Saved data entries
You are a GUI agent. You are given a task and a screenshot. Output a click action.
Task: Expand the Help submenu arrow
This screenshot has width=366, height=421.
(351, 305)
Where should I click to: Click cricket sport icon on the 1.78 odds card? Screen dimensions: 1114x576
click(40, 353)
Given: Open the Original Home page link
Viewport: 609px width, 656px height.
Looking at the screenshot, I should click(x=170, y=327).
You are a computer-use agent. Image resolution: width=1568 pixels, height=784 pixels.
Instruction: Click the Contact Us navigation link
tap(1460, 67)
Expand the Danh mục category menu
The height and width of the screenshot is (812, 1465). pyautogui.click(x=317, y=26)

> [Exercise directions] Return every entry exactly.

> [Solution to this exercise]
You are a GUI agent. You are given a task and a screenshot. Output a click action.
Task: Expand the Help submenu arrow
This screenshot has width=366, height=421.
(351, 305)
Where should I click to: Click cricket sport icon on the 1.78 odds card? Screen dimensions: 1114x576
click(40, 353)
Given: Open the Original Home page link
Viewport: 609px width, 656px height.
Looking at the screenshot, I should click(x=170, y=327).
You are a computer-use agent. Image resolution: width=1568 pixels, height=784 pixels.
Instruction: Click the Contact Us navigation link
tap(1460, 67)
Expand the Danh mục category menu
The height and width of the screenshot is (812, 1465). pyautogui.click(x=317, y=26)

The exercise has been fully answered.